Lemon Meringue Pie Recipe

A classic dessert with a tangy lemon filling, topped with fluffy meringue.

Ingredients

For the crust:

  • 1 1/2 cups graham cracker crumbs (about 10 full graham crackers)
  • 1/4 cup granulated sugar
  • 1/2 cup unsalted butter, melted

For the lemon filling:

  • 1 cup granulated sugar
  • 2 tablespoons all-purpose flour
  • 3 tablespoons cornstarch
  • 1/4 teaspoon salt
  • 1 1/2 cups water
  • 2 lemons, juiced and zested
  • 2 tablespoons unsalted butter
  • 4 large egg yolks, beaten

For the meringue:

  • 4 large egg whites
  • 1/4 teaspoon cream of tartar
  • 1/2 cup granulated sugar

Instructions

  1. Preheat the oven:
  • Preheat your oven to 350°F (175°C).
  1. Prepare the crust:
  • In a medium bowl, mix together graham cracker crumbs, sugar, and melted butter until well combined.
  • Press the mixture into the bottom and up the sides of a 9-inch pie dish.
  • Bake the crust for 10 minutes. Remove from oven and set aside to cool.
  1. Make the lemon filling:
  • In a medium saucepan, whisk together 1 cup sugar, flour, cornstarch, and salt.
  • Stir in water, lemon juice, and lemon zest. Cook over medium-high heat, stirring frequently, until the mixture comes to a boil.
  • Stir in butter.
  • In a small bowl, beat egg yolks. Gradually whisk in 1/2 cup of the hot lemon mixture.
  • Slowly whisk the egg yolk mixture back into the saucepan. Continue to cook, stirring constantly, until thick.
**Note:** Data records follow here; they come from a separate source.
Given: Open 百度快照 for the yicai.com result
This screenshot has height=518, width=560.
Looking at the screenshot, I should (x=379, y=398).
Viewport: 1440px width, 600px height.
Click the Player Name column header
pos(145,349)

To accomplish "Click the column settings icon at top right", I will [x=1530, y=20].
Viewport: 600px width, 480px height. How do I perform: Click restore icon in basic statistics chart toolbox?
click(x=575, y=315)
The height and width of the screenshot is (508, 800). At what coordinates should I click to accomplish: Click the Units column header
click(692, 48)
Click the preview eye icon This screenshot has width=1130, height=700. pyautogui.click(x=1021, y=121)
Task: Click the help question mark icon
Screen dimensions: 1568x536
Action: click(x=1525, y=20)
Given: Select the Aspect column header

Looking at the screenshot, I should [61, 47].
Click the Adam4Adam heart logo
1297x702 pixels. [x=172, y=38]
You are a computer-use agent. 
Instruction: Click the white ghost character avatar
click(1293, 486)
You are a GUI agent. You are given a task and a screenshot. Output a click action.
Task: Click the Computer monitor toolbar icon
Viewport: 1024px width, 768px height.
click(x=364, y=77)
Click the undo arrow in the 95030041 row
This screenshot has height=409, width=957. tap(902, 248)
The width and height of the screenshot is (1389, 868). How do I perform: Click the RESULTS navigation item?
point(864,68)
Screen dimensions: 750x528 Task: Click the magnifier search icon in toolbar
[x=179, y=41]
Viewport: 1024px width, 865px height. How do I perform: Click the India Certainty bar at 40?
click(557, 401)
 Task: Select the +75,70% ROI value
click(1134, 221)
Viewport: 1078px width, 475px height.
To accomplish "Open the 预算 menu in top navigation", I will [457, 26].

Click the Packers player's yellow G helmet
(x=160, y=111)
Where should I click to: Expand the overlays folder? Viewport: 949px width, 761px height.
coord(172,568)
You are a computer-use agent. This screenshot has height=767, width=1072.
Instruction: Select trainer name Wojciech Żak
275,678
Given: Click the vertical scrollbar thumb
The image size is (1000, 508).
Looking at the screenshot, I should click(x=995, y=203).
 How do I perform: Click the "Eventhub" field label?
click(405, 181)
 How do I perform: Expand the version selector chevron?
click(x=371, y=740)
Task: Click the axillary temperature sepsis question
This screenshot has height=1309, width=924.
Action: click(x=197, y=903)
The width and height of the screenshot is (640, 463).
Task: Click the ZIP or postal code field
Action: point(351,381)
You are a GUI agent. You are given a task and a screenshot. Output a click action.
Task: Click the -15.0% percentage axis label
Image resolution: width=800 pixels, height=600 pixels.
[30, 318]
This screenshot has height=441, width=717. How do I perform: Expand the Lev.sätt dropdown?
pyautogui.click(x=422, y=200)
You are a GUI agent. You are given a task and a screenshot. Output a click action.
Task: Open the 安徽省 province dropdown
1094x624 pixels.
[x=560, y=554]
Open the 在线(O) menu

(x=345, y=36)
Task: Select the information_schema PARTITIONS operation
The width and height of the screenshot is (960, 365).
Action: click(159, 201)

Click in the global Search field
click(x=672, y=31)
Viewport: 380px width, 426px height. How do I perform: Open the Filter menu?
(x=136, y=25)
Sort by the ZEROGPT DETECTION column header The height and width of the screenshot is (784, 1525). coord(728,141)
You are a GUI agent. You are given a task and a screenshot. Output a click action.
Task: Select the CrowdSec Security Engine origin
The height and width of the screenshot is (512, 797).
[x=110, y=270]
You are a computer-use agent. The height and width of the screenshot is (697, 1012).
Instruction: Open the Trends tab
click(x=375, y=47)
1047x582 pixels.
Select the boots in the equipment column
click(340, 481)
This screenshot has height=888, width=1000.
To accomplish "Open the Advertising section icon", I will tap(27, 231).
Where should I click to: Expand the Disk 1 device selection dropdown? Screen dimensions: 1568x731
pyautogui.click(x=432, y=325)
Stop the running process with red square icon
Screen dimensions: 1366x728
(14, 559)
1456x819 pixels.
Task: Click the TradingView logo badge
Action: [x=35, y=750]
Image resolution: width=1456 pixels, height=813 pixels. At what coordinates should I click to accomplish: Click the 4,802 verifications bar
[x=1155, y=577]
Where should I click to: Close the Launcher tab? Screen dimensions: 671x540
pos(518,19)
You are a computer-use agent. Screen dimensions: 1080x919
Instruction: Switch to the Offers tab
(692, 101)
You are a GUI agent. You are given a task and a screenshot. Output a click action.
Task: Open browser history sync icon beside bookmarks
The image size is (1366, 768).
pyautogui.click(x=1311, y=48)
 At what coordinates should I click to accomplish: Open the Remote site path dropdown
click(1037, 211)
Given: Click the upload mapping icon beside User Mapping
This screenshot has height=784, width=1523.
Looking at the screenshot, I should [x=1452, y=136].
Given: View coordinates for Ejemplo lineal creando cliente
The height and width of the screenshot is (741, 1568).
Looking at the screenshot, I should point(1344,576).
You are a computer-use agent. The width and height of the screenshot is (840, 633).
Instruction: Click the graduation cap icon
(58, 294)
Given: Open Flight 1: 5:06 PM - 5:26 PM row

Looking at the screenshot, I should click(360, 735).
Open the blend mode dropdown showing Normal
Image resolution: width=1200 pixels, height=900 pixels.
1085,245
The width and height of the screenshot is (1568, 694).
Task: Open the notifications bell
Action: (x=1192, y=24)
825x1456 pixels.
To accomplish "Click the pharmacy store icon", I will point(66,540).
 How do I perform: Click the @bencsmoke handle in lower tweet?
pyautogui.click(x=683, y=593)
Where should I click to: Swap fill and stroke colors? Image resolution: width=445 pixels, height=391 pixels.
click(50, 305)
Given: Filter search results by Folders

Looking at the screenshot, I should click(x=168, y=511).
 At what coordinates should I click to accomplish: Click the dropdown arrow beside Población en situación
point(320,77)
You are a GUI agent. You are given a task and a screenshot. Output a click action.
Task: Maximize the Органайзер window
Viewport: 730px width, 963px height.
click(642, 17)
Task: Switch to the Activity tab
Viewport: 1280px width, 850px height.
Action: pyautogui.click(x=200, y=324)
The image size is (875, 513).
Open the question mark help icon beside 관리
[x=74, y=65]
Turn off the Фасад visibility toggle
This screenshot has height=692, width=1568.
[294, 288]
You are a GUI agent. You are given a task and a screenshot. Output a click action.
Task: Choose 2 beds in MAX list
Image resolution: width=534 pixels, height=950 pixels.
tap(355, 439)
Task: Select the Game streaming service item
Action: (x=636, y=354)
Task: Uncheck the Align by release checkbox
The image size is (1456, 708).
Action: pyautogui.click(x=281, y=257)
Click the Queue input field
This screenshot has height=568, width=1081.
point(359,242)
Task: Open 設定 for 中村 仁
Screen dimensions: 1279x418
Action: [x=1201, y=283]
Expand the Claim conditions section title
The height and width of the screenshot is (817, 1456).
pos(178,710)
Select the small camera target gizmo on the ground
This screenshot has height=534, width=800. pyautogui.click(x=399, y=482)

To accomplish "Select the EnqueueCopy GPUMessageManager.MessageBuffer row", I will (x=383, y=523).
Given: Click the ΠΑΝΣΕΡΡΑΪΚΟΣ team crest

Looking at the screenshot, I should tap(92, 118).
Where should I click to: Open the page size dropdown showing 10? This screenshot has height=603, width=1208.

Remove from heat.
  • Pour the filling into the baked pie crust.
  1. Prepare the meringue:
  • In a large bowl, beat egg whites and cream of tartar with an electric mixer until soft peaks form.
  • Gradually add in sugar, continuing to beat until stiff peaks form.
  • Spread the meringue over the hot lemon filling, ensuring it touches the edges of the crust to prevent shrinking.
  1. Bake the pie:
  • Bake the pie in the preheated oven for 10-12 minutes, or until the meringue is golden brown.
  1. Cool and serve:
  • Remove the pie from the oven and let it cool to room temperature.
  • Chill in the refrigerator for at least 2 hours before serving.

Enjoy your delicious homemade Lemon Meringue Pie!